• Your objective:
Copy, word for word, the opening line of the data and each line after it until the line that contains "Task: Click the BizTapID logo icon", which is included. Leave the pictures out.

• Collected data:
....
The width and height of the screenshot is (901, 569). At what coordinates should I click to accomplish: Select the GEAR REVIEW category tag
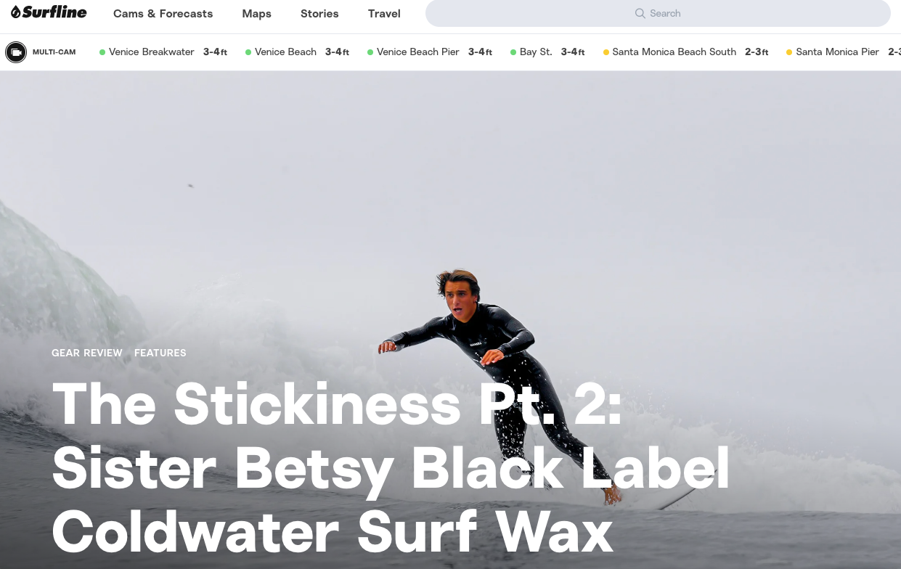[x=87, y=353]
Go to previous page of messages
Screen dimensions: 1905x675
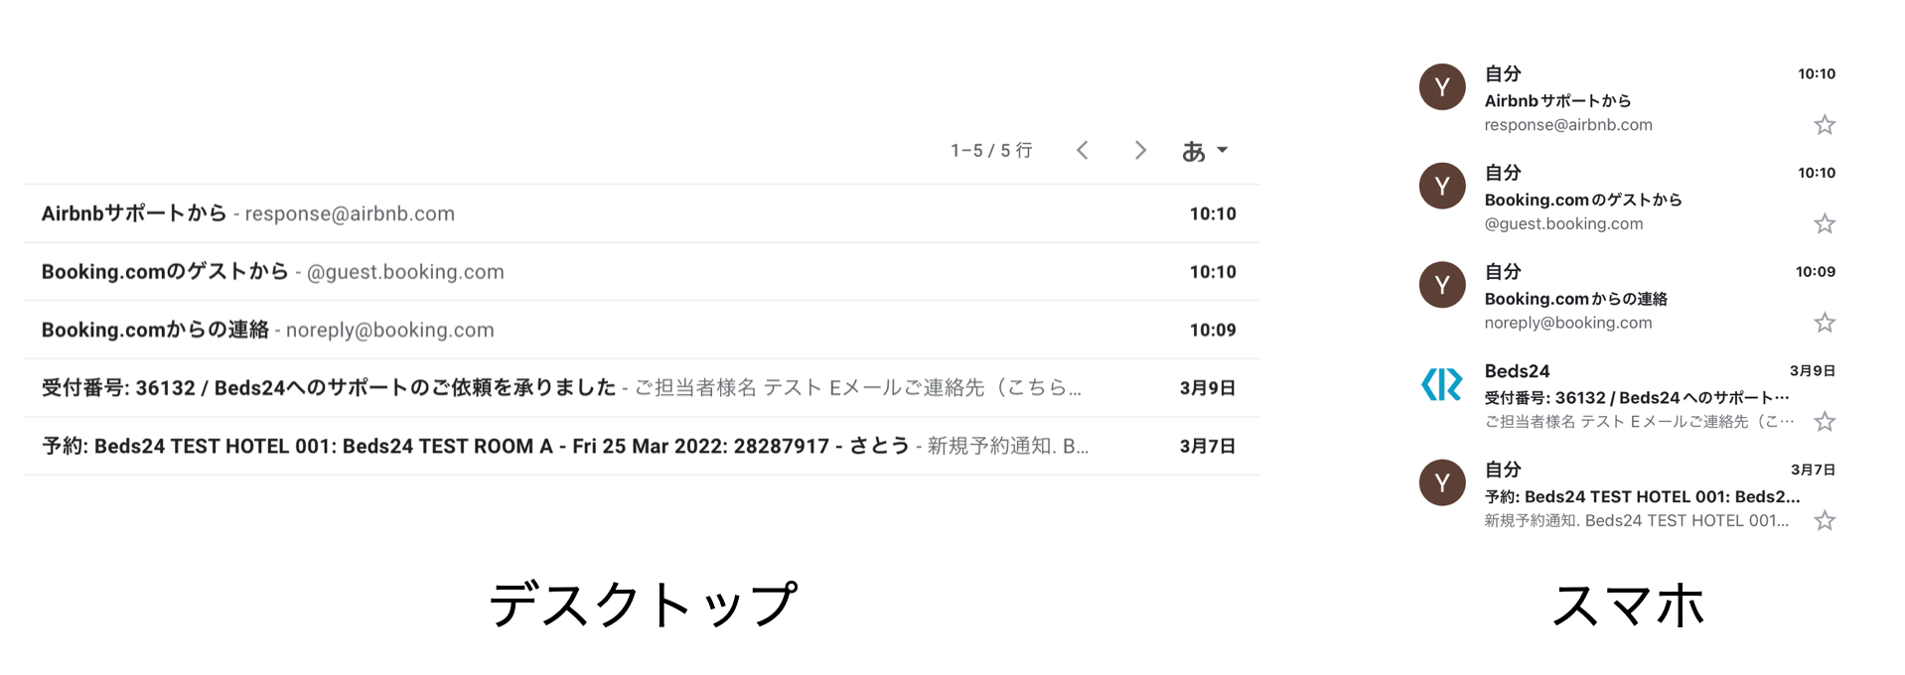1083,150
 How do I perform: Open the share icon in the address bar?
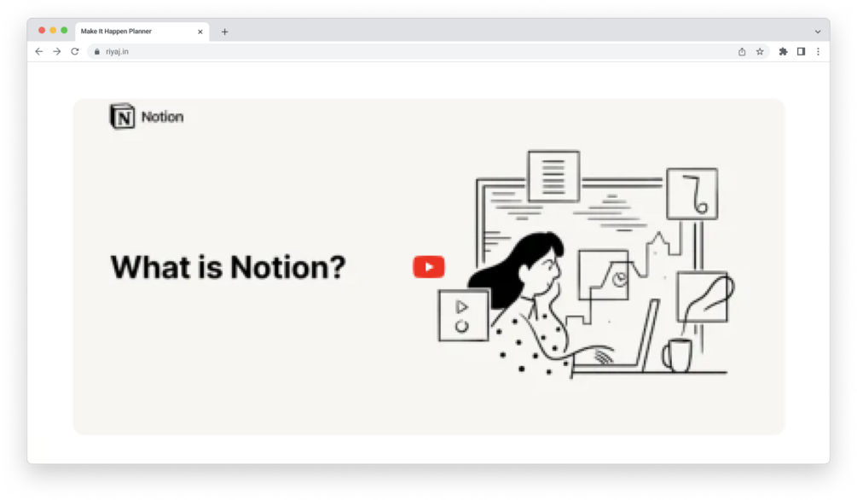click(x=742, y=51)
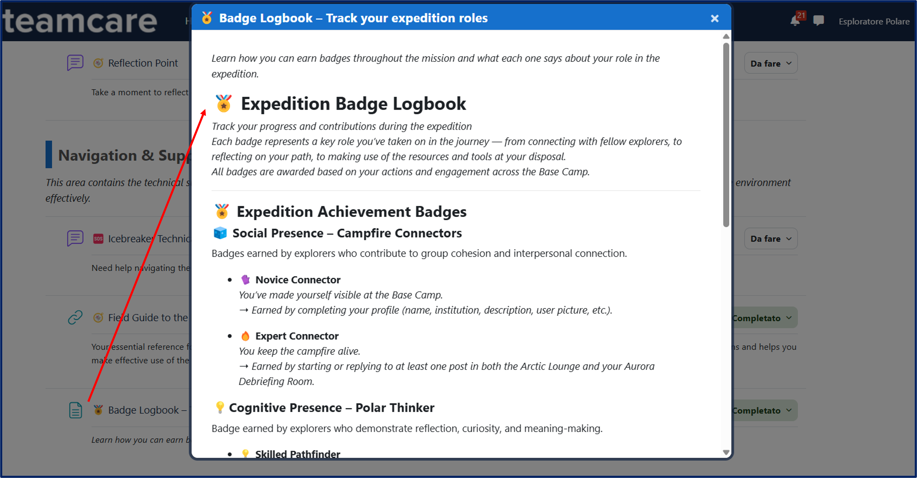Open the Esploratore Polare user menu
The width and height of the screenshot is (917, 478).
coord(874,21)
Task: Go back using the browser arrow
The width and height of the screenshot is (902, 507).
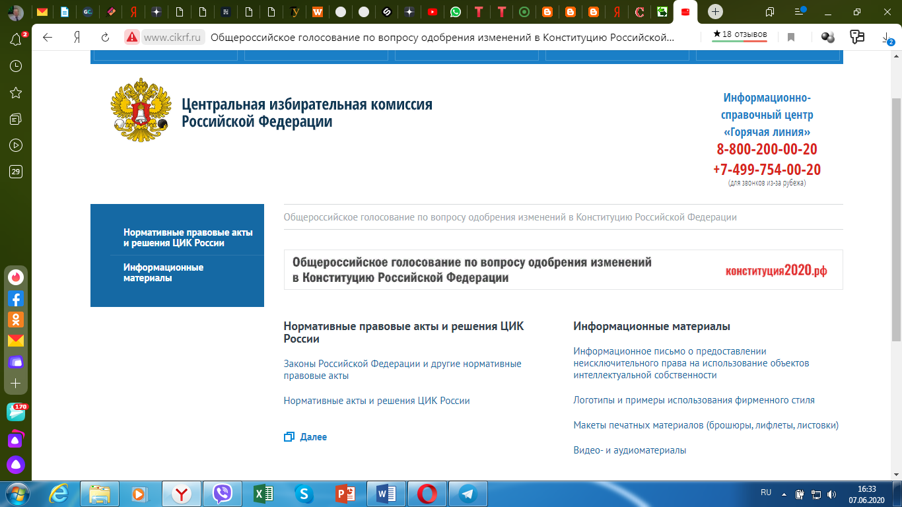Action: click(48, 37)
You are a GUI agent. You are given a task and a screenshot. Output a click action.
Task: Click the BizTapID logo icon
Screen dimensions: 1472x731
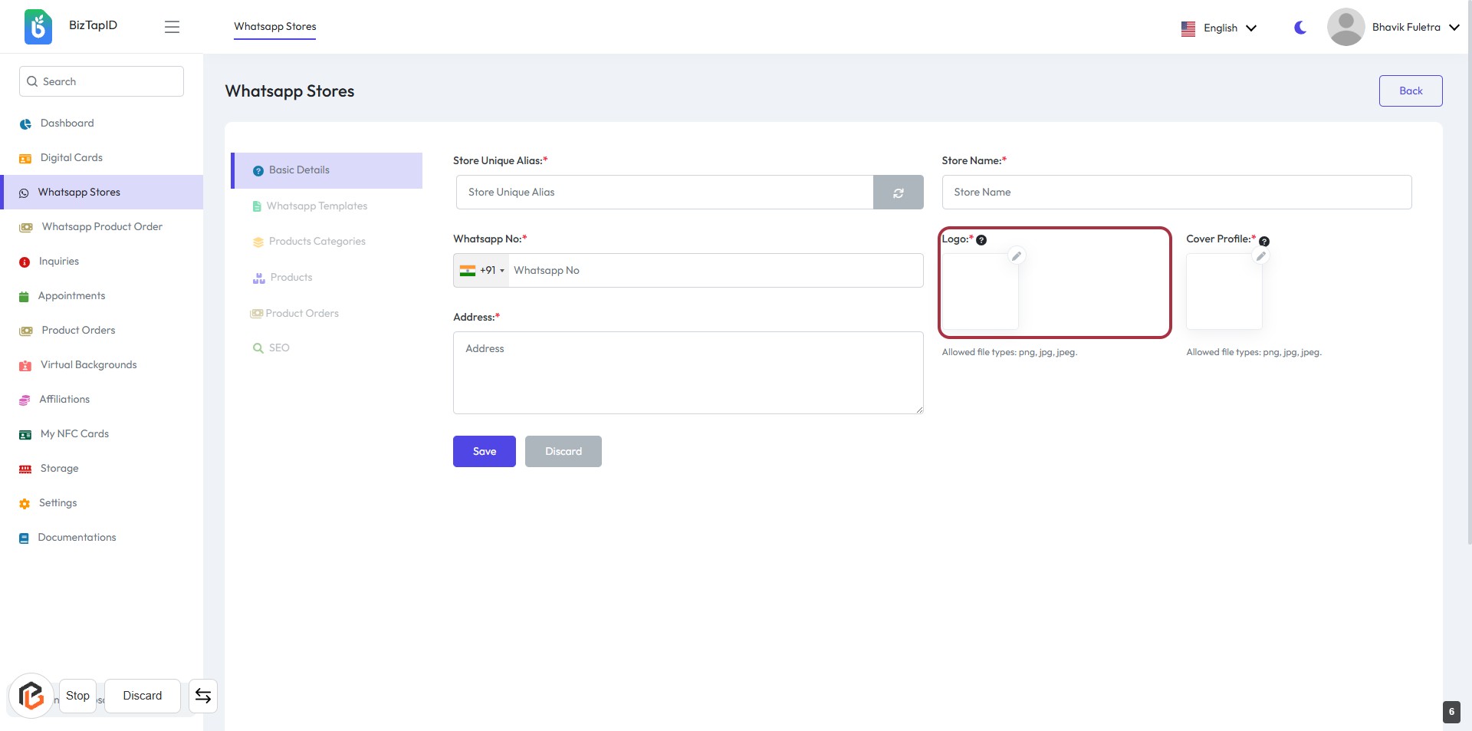[38, 27]
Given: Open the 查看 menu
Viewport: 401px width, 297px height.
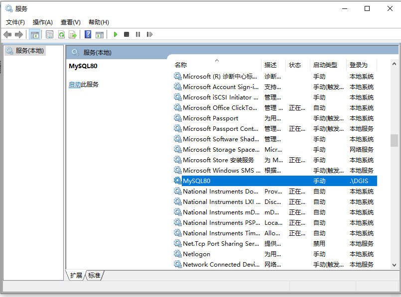Looking at the screenshot, I should [x=70, y=22].
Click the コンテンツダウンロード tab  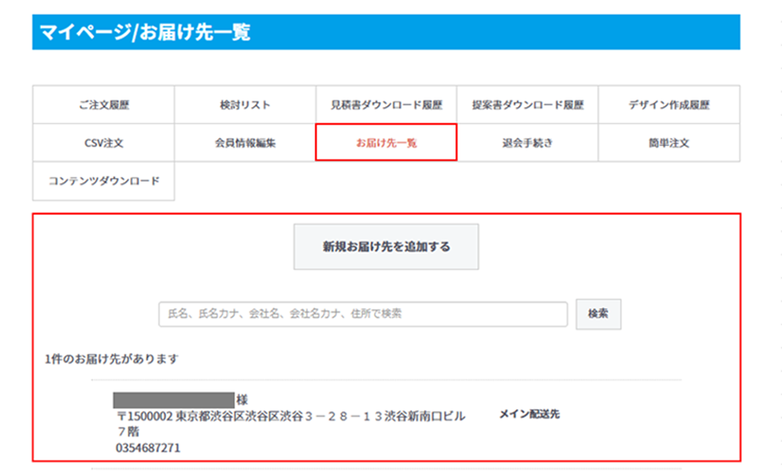click(104, 181)
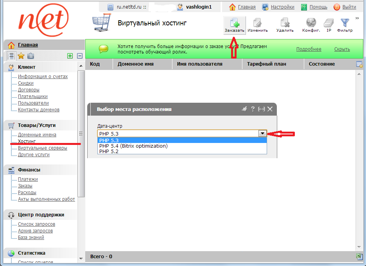The height and width of the screenshot is (266, 366).
Task: Open Хостинг in the sidebar menu
Action: (27, 141)
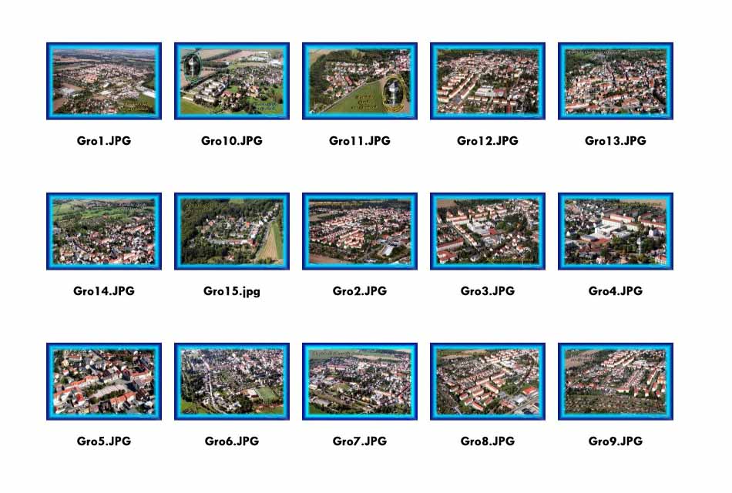Open the Gro4.JPG thumbnail picture
The width and height of the screenshot is (732, 493).
[616, 231]
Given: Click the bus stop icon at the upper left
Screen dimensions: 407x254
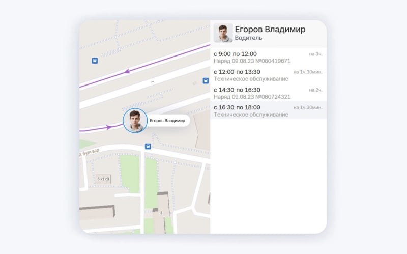Looking at the screenshot, I should click(x=95, y=61).
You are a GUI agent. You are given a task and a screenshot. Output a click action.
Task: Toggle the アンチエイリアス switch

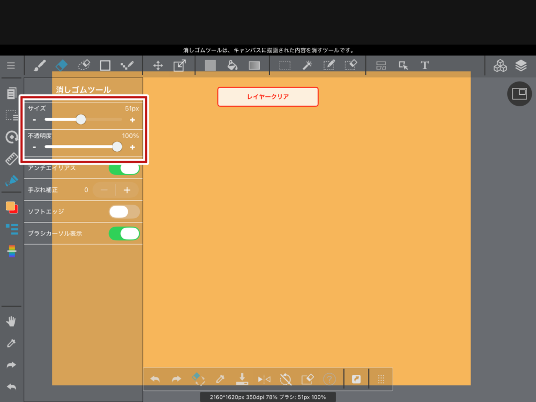tap(124, 169)

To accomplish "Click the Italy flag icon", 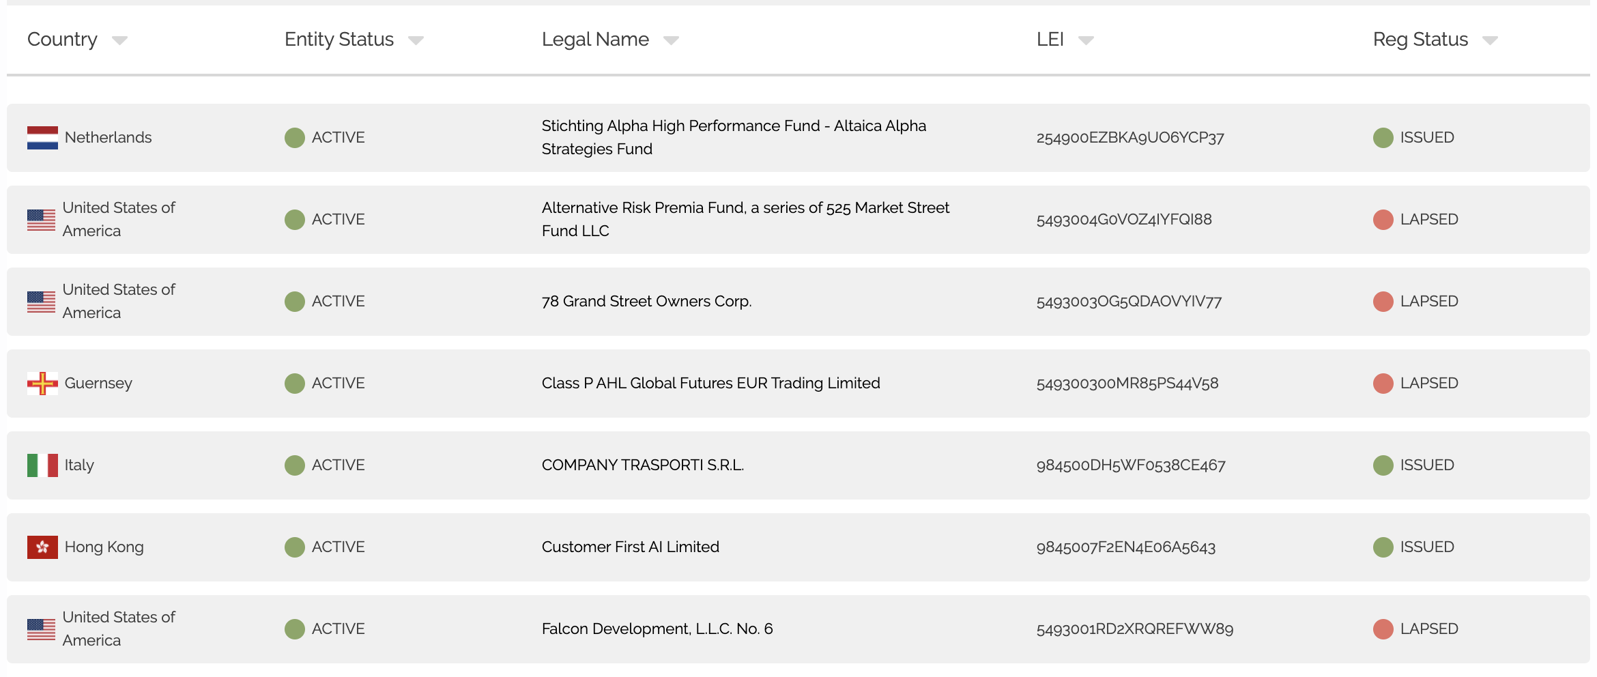I will click(42, 465).
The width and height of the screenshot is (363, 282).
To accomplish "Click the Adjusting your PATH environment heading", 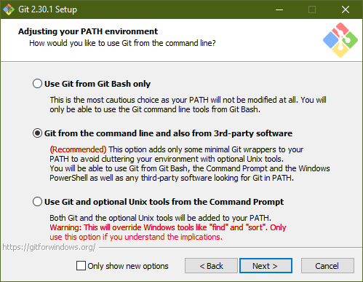I will 88,31.
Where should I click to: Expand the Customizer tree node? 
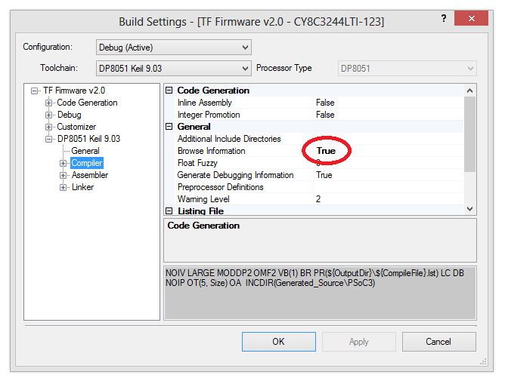click(49, 127)

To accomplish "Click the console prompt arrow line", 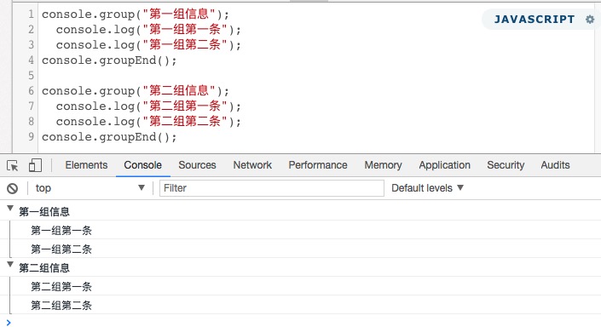I will click(300, 323).
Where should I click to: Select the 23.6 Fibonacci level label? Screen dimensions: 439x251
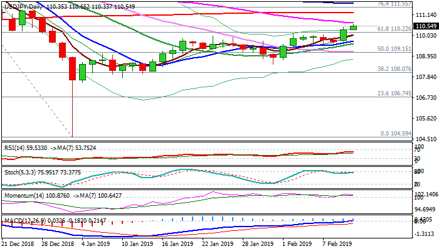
....
• Problem solution:
The width and height of the screenshot is (901, 569). At what coordinates should I click to accomplish: Select the GEAR REVIEW category tag
[x=87, y=353]
Go to previous page of messages
Screen dimensions: 1905x675
1083,150
 How do I perform: Open the share icon in the address bar?
click(x=742, y=51)
Open the Esploratore Polare user menu
The width and height of the screenshot is (917, 478).
coord(874,21)
Task: Go back using the browser arrow
The width and height of the screenshot is (902, 507).
Action: click(48, 37)
You are a GUI agent. You are given a task and a screenshot. Output a click action.
Task: Click the BizTapID logo icon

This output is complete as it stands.